/---
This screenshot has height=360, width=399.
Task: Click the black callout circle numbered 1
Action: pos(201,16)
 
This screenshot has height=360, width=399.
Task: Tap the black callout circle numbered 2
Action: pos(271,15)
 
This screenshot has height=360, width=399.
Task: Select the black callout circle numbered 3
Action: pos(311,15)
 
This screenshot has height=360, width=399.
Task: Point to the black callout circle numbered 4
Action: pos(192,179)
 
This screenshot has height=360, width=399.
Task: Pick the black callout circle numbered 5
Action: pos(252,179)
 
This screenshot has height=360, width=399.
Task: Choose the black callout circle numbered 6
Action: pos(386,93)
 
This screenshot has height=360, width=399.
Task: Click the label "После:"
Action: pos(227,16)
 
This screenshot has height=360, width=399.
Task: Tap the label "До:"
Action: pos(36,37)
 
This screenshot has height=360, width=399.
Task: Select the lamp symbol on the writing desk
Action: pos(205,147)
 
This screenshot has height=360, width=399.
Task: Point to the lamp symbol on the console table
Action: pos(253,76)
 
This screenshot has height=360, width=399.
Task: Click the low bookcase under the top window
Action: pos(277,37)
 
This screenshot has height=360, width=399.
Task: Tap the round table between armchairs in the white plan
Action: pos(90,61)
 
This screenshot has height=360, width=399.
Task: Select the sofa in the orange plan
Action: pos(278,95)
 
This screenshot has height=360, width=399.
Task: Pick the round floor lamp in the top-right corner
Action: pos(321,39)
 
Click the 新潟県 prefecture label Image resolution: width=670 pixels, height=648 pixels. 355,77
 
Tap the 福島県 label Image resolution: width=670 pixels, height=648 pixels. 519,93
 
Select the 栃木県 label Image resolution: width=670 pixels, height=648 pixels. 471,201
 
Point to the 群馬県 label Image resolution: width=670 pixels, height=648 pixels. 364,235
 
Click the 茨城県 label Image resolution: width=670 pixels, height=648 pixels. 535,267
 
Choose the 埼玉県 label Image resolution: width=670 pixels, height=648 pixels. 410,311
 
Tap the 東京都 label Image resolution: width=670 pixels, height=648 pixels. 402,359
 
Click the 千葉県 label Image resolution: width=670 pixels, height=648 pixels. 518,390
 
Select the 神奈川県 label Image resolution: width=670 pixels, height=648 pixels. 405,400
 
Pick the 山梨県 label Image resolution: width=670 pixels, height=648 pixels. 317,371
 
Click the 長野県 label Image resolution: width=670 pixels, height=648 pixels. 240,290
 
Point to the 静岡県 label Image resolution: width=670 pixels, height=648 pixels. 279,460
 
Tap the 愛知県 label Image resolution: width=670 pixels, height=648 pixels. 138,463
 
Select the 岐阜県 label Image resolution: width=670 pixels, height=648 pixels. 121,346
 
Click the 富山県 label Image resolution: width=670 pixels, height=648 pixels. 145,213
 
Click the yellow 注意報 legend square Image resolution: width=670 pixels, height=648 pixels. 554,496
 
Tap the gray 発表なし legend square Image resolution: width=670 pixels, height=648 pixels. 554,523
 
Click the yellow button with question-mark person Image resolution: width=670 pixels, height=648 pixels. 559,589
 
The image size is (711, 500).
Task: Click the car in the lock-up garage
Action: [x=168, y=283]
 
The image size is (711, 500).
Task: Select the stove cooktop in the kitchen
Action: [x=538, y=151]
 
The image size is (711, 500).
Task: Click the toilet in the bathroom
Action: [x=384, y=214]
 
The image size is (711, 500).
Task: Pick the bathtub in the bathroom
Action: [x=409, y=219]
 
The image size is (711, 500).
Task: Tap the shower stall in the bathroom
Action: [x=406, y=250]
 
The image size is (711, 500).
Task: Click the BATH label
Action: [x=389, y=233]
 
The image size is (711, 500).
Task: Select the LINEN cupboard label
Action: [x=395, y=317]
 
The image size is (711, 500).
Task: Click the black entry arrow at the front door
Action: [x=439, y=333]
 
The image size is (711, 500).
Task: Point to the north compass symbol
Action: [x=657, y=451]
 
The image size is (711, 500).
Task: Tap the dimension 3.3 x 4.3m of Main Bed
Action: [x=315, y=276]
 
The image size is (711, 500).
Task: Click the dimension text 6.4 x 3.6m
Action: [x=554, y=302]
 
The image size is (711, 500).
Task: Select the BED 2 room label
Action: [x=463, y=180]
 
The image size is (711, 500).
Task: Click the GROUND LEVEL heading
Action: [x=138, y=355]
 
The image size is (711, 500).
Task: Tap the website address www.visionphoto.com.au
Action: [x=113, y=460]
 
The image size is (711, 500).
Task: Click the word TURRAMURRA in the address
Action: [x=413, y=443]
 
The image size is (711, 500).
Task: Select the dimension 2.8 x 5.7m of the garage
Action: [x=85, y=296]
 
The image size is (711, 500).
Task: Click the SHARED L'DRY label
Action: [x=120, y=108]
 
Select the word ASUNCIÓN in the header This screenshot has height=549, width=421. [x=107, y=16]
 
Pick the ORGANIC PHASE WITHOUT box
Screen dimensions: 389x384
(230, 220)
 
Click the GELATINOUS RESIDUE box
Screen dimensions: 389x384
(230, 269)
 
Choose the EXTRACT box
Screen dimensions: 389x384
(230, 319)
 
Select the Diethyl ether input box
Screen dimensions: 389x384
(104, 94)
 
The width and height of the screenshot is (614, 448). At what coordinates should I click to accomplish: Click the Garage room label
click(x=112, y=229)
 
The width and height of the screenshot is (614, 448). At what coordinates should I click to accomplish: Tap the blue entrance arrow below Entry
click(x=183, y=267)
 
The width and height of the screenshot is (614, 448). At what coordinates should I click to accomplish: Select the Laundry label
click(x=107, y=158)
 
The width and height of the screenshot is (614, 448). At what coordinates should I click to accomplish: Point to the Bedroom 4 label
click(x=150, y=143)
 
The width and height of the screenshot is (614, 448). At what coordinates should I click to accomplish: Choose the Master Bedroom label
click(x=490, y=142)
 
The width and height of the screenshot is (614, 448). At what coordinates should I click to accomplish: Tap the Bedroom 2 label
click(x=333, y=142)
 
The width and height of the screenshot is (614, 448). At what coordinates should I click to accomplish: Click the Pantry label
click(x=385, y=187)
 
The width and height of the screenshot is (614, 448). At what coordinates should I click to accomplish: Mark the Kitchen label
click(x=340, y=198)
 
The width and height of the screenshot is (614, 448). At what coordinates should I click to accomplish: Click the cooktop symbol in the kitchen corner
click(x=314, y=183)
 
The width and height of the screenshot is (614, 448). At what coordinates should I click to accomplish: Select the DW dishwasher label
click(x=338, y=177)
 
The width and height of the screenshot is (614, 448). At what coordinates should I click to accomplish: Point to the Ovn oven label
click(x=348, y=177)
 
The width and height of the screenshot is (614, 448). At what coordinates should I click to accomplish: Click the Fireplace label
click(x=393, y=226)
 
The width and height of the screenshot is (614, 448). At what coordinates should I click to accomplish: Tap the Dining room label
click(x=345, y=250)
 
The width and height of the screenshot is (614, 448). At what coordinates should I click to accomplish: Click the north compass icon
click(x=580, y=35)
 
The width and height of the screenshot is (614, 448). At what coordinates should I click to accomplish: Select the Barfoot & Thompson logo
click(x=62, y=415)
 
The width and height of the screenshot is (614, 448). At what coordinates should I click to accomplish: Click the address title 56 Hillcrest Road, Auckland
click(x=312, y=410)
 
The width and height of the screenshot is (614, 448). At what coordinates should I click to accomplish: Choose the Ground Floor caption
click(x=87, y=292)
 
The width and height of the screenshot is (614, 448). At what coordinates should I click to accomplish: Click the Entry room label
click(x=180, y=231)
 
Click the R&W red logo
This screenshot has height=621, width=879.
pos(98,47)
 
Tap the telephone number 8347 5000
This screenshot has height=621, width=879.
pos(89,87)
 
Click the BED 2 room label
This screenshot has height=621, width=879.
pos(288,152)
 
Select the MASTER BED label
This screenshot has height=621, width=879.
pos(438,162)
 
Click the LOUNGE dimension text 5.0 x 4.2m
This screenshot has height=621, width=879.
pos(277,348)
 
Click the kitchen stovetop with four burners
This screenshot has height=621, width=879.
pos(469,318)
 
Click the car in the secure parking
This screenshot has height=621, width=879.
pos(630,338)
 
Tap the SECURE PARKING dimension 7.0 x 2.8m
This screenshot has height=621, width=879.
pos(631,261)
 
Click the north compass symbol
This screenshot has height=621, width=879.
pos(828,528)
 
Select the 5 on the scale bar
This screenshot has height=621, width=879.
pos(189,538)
\---
Please repeat the lines starting with the line with "Point to the 群馬県" and going on through the line with "Action: [x=538, y=151]", swapping "legend square" for "legend box" and leaving everything else as it is.

Point to the 群馬県 label Image resolution: width=670 pixels, height=648 pixels. 364,235
 
Click the 茨城県 label Image resolution: width=670 pixels, height=648 pixels. 535,267
 
Choose the 埼玉県 label Image resolution: width=670 pixels, height=648 pixels. 410,311
 
Tap the 東京都 label Image resolution: width=670 pixels, height=648 pixels. 402,359
 
Click the 千葉県 label Image resolution: width=670 pixels, height=648 pixels. 518,390
 
Select the 神奈川県 label Image resolution: width=670 pixels, height=648 pixels. 405,400
 
Pick the 山梨県 label Image resolution: width=670 pixels, height=648 pixels. 317,371
 
Click the 長野県 label Image resolution: width=670 pixels, height=648 pixels. 240,290
 
Point to the 静岡県 label Image resolution: width=670 pixels, height=648 pixels. 279,460
 
Tap the 愛知県 label Image resolution: width=670 pixels, height=648 pixels. 138,463
 
Select the 岐阜県 label Image resolution: width=670 pixels, height=648 pixels. 121,346
 
Click the 富山県 label Image resolution: width=670 pixels, height=648 pixels. 145,213
 
Click the yellow 注意報 legend box Image resolution: width=670 pixels, height=648 pixels. 554,496
 
Tap the gray 発表なし legend box Image resolution: width=670 pixels, height=648 pixels. 554,523
 
Click the yellow button with question-mark person Image resolution: width=670 pixels, height=648 pixels. 559,589
 
The image size is (711, 500).
Task: Click the car in the lock-up garage
Action: [x=168, y=283]
 
The image size is (711, 500).
Task: Select the stove cooktop in the kitchen
Action: [x=538, y=151]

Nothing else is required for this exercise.